On my first evening in California, I was stopped by a police car – or highway patrol car, or whatever – for shooting a stop sign. But as John Staddon observes in The Atlantic Monthly,
Consider the stop sign. It seems innocuous enough; we do need to stop from time to time. But think about how the signs are actually set up and used. For one thing, there’s the placement of the signs—off to the side of the road, often amid trees, parked cars, and other road signs; rarely right in front of the driver, where he or she should be looking.
Then there’s the sheer number of them. They sit at almost every intersection in most American neighborhoods. In some, every intersection seems to have a four-way stop. Stop signs are costly to drivers and bad for the environment: stop/start driving uses more gas, and vehicles pollute most when starting up from rest. More to the point, however, the overabundance of stop signs teaches drivers to be less observant of cross traffic and to exercise less judgment when driving—instead, they look for signs and drive according to what the signs tell them to do.
The four-way stop deserves special recognition as a masterpiece of counterproductive public-safety efforts.

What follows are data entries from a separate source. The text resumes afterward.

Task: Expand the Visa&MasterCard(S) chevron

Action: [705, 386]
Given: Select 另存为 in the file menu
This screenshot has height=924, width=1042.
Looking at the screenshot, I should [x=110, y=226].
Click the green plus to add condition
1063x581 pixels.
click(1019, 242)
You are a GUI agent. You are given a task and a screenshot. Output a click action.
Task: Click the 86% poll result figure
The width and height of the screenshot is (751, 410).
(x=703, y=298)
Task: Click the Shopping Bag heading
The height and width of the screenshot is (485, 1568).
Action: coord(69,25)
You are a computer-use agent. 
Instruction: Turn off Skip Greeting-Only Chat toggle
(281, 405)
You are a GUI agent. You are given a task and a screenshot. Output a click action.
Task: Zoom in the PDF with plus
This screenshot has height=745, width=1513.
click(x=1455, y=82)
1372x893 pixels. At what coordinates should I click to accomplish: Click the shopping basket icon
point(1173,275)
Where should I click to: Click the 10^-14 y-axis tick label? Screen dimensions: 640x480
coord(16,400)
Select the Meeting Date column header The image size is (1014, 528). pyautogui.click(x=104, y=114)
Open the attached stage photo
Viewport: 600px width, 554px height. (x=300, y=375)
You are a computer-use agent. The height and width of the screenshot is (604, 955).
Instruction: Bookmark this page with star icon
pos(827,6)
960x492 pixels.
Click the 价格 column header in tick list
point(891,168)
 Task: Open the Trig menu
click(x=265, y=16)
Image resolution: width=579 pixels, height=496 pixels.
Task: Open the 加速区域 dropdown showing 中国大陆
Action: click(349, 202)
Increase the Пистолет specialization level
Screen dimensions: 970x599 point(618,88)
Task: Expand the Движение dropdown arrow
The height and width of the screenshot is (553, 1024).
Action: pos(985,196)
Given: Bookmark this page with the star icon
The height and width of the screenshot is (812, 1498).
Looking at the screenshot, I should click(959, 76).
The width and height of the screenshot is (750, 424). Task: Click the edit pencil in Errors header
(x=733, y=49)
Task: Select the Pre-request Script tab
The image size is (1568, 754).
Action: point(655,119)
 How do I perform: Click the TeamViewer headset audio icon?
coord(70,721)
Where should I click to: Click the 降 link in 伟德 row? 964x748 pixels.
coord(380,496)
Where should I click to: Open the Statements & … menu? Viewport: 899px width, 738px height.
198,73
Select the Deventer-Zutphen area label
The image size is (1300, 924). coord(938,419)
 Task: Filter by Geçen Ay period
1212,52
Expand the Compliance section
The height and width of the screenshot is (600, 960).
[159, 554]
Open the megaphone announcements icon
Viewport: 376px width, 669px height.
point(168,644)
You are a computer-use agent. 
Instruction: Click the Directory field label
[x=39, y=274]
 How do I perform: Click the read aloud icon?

John Staddon, Distracting Miss Daisy, The Atlantic Monthly
So soon I’ll be driving again in the US, around Colorado, Wyoming and Utah. I’ll try to remember not to overtake yellow buses, I’ll try to bear the crawling overtake as two lanes of cars set their cruise control speeds only the tiniest fraction apart, I’ll curse the absence of roundabout and marvel at the lights strung across intersections on crossroads miles from anywhere. and I hope i wont be adding to the stats that make the US a considerably more dangerous place to drive.